(Excerpt to read)

The always busy world, with its sneering smiles and grayheaded parasites; the vain pets of fortune-powdered lords, frizzled dames, and yearners after political and social inequality, passed him quickly by, lest the upbraiding voice of conscience should whisper to them the sorrows of a ploughman. Surrounded by such circumstances-dashed to and fro by every rude hand of neglect upon the foam-roaring sea of change, in intimate connection with his melancholy constitution, is it strange that his fragile bark was swept furiously along and at last wrecked against the shoals of immorality. Yet even amid his heaviness of soul-dejection-even "when the gloomy night was gathering fast"-when dusky shadows hung with ominous significance around him, the fire of intellect blazed brightly, and the majesty of truth was still the coronal of his character.

Here now there is a pause in his life. With faltering spirit he hesitates whether or not to strike his harp and sing his mournful strain. He is alone in his smoky and dreary abode. The flashing orb has long since tinged the mountain crest with his departing glance; the toils of the long day are ended, and now despondent and tire-worn, Burns sits in pensive silence by the "ingle-check" "and backward mused on wasted time." In his own expressive words, "half mad, half fed, half sarket," he raised his "waukit loof" to swear by yon starry world that henceforth he would be rythm proof, when lo his Scottish muse glides into the "mottie misty clime"-stops his reckless

Vows-drops upon him her holly-bough-baptizes him with holy

unction

"And like a passing thought she fled
In light away."

(End Excerpt to read)
(Data excerpt)

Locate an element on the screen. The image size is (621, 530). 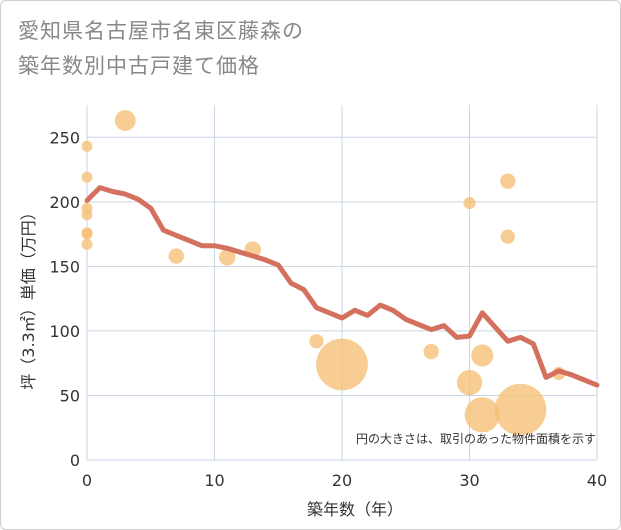
chart-title: 愛知県名古屋市名東区藤森の 築年数別中古戸建て価格 is located at coordinates (298, 49).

(End Data excerpt)

Exercise requirements:
A. Copy the part of the passage on Burns that opens with the words containing "The always busy" and closes with "of his character.".
B. Summarize the passage on Burns in two sentences.

Solutions per task:
A.
The always busy world, with its sneering smiles and grayheaded parasites; the vain pets of fortune-powdered lords, frizzled dames, and yearners after political and social inequality, passed him quickly by, lest the upbraiding voice of conscience should whisper to them the sorrows of a ploughman. Surrounded by such circumstances-dashed to and fro by every rude hand of neglect upon the foam-roaring sea of change, in intimate connection with his melancholy constitution, is it strange that his fragile bark was swept furiously along and at last wrecked against the shoals of immorality. Yet even amid his heaviness of soul-dejection-even "when the gloomy night was gathering fast"-when dusky shadows hung with ominous significance around him, the fire of intellect blazed brightly, and the majesty of truth was still the coronal of his character.

B. Passed by a neglectful world and burdened by a melancholy constitution, Burns was at last wrecked against the shoals of immorality, yet his intellect still blazed brightly and truth remained the crown of his character. Alone in his dreary home after a long day's toil, he mused on wasted time and hesitated whether to sing again, until his Scottish muse appeared, stopped his reckless vows, dropped her holly bough upon him, and fled like a passing thought.